Frank is a saturated soul and a completely unredeemed character – so desensitised to vanilla sex, vanilla violence, vanilla life, his appetites lead him down a rabbit hole of ecstasy and agony. The choice to cast Sean Chapman, who appears very minimally until Oliver Smith takes over as skinless Frank is effective because we always remember him as the swarthy, intense, handsome beast of a lover from the earlier scenes, rather than as a bloody monster. This is torture porn before torture porn became a mainstream thing, but without any sense of exploitation, gratuitous scenes or obviousness. Frank is a philanderer but he is first and foremost an adventurer and his appetite is less about sex than it is about a lack of fulfilment with what life can offer him. Julia is a cheat, and though she never manages to be sympathetic, we can clearly see that she is not in love with Larry, nor is she pretending to be. These are complicated characters.

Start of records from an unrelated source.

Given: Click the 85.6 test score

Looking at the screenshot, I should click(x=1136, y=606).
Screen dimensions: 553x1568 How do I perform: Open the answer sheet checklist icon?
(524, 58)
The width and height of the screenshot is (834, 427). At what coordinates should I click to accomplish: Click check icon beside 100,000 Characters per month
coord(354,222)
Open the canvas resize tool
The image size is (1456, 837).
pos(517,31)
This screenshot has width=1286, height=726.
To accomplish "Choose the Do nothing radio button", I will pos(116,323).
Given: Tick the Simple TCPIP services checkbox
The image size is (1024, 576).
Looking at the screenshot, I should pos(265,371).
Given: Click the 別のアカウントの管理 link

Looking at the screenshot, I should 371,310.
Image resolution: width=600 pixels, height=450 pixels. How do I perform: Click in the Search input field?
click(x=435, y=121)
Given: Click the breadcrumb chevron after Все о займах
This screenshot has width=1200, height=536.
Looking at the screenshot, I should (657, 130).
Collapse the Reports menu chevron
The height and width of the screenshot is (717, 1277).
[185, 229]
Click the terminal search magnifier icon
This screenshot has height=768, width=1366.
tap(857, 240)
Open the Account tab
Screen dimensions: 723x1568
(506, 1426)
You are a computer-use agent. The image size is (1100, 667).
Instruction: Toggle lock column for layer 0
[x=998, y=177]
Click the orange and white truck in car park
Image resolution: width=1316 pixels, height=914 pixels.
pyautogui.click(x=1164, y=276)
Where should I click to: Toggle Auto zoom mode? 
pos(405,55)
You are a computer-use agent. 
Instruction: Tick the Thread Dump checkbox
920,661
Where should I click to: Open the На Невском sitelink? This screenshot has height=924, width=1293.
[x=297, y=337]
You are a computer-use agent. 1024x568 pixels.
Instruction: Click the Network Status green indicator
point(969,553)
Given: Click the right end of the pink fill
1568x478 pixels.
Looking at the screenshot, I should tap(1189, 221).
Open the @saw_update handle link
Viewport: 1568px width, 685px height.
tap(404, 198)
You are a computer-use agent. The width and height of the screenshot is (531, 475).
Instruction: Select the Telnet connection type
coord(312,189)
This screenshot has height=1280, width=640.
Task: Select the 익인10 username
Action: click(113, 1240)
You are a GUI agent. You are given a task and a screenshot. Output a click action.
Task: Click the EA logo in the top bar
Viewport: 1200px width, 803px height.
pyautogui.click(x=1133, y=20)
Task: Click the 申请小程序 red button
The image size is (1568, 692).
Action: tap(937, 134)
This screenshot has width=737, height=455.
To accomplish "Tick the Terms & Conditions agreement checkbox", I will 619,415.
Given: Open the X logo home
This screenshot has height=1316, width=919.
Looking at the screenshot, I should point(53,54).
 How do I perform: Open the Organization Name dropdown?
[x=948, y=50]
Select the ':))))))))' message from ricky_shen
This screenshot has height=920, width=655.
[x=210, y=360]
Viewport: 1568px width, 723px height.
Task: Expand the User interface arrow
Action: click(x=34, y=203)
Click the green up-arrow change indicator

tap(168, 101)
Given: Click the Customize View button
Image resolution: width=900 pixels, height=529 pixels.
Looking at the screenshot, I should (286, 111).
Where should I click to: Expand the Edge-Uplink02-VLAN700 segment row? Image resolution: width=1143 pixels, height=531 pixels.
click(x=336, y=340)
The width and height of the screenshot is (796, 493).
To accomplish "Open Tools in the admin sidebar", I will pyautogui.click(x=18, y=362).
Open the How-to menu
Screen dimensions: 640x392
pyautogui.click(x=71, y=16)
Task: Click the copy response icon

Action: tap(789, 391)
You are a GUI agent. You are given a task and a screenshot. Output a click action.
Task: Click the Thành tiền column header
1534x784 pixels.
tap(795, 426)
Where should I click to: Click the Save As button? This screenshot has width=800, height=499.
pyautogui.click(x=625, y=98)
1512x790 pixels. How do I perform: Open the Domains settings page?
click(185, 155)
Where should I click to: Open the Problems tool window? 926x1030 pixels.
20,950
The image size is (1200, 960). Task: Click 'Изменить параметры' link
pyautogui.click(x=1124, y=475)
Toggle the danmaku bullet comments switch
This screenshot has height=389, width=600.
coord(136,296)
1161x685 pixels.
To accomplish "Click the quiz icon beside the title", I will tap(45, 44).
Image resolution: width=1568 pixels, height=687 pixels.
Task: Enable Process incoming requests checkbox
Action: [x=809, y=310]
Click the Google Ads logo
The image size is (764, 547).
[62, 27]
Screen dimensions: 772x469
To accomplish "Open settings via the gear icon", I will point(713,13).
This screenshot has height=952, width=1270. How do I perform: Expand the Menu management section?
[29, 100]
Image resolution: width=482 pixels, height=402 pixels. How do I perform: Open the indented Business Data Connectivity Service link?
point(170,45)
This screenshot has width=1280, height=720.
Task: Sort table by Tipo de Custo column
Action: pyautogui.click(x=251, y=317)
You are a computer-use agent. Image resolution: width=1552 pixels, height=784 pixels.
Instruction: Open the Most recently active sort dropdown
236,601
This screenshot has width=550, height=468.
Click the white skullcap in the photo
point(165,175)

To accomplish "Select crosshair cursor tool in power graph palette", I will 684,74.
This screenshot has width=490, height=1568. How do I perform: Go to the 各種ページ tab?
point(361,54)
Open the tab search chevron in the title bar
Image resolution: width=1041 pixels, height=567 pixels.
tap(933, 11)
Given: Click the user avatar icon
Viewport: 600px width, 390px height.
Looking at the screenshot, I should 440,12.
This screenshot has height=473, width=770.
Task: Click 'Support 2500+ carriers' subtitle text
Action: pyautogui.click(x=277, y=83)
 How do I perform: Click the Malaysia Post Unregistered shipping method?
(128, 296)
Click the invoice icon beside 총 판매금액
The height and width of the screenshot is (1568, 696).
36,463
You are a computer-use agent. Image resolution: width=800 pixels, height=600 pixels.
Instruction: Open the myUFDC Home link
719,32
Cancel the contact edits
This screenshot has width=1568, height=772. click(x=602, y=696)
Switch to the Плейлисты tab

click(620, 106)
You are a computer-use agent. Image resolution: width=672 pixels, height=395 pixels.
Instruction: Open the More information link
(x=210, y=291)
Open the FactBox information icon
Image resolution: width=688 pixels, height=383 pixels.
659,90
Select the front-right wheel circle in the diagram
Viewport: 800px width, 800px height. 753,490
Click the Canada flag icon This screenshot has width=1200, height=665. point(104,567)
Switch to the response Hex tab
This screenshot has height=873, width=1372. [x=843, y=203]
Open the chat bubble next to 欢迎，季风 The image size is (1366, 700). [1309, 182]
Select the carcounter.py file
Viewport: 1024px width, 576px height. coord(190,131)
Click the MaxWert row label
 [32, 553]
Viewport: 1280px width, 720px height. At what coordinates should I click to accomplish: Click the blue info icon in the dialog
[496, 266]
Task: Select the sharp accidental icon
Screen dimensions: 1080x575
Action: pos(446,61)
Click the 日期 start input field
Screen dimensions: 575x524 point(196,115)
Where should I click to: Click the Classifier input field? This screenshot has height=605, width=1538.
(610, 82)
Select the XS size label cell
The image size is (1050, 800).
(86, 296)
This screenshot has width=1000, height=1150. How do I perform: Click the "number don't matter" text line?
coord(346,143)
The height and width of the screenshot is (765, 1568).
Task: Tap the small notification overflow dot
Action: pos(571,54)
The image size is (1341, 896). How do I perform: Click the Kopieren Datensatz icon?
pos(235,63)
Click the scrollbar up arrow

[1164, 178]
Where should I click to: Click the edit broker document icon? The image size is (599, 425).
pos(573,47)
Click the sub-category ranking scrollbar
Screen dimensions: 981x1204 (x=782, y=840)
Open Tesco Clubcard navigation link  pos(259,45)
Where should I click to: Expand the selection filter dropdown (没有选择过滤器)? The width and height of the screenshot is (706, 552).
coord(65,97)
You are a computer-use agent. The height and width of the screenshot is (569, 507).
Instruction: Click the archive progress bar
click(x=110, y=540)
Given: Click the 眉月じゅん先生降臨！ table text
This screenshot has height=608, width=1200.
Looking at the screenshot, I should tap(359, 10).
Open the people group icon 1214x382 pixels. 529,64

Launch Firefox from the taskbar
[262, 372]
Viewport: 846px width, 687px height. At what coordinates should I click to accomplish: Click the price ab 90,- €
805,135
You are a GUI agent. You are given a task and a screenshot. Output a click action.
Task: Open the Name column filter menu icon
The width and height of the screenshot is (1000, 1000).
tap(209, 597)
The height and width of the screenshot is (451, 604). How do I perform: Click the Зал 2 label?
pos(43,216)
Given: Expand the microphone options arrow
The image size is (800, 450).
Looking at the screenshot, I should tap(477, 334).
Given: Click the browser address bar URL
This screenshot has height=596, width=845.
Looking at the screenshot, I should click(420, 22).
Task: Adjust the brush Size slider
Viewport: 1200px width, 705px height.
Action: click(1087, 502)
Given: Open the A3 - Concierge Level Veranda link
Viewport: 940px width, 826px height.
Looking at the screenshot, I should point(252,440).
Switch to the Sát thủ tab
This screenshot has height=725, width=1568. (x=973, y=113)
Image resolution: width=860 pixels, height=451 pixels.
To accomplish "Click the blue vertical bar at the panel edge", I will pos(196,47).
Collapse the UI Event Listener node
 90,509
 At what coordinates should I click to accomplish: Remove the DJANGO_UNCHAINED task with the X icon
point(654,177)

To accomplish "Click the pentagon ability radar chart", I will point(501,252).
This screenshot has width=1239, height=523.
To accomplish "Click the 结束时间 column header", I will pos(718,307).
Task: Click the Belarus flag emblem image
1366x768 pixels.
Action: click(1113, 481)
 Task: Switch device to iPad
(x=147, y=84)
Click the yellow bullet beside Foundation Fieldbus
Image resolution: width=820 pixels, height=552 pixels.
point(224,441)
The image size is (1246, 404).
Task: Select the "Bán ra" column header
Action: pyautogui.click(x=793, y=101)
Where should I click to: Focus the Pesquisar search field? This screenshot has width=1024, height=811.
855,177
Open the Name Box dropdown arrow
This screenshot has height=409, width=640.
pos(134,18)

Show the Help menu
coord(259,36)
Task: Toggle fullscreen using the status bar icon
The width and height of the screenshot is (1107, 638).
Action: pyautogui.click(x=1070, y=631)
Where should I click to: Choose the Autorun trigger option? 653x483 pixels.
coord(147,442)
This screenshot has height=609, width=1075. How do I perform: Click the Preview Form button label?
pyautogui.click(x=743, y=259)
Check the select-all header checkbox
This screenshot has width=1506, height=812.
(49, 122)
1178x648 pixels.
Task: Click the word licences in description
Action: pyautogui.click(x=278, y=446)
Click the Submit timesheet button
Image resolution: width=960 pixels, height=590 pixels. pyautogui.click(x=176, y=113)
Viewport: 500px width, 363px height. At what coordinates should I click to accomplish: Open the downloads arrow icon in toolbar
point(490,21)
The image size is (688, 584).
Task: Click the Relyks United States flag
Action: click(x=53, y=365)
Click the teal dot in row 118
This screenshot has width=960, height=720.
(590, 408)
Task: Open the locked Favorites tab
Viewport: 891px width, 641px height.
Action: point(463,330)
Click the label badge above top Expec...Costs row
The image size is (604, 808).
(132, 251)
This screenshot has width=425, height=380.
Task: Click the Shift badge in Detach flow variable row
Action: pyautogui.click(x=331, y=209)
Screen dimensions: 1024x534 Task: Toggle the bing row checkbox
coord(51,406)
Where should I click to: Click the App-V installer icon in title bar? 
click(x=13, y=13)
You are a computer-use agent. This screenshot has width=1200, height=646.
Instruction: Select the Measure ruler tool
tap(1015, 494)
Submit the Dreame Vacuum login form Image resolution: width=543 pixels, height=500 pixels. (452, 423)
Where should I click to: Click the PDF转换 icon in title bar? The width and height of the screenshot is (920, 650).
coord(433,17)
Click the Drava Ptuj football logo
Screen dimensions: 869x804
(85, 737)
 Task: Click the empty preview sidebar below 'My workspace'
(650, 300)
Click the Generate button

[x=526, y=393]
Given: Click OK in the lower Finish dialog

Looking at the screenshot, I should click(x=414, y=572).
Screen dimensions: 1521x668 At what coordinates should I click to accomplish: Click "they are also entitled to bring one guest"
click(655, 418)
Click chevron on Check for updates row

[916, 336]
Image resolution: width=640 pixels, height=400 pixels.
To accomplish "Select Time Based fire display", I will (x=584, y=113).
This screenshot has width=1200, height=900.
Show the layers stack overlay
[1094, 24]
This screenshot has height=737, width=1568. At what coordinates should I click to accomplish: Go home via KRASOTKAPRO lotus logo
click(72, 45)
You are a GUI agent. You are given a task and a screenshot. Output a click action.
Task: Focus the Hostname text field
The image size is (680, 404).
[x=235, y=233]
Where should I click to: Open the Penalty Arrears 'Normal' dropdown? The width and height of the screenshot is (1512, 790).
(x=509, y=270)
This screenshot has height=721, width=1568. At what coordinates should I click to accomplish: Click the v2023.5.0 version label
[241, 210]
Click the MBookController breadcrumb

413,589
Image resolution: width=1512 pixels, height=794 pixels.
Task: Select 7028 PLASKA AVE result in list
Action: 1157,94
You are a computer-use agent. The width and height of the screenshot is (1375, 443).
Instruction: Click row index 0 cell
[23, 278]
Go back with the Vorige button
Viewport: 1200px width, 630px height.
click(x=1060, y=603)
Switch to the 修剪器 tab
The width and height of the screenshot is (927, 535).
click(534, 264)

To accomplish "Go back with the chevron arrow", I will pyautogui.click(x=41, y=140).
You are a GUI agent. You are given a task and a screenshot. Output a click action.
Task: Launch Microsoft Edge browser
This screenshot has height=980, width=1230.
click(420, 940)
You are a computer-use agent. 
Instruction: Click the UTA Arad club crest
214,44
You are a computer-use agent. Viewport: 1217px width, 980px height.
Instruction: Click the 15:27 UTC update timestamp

Clive Barker has been referred to as the master of horror for a reason. He really can capture the gravitas and significance of the small evils we commit independently and collectively, such as infidelity, and extrapolates them to the vastness of all hell. This film won’t make you rush to confession, nor will it make you give up any of your smaller scale sins, but it will make you think about what hell is, and remind you that you really don’t want to go there! Hellraiser is the perfect Halloween movie.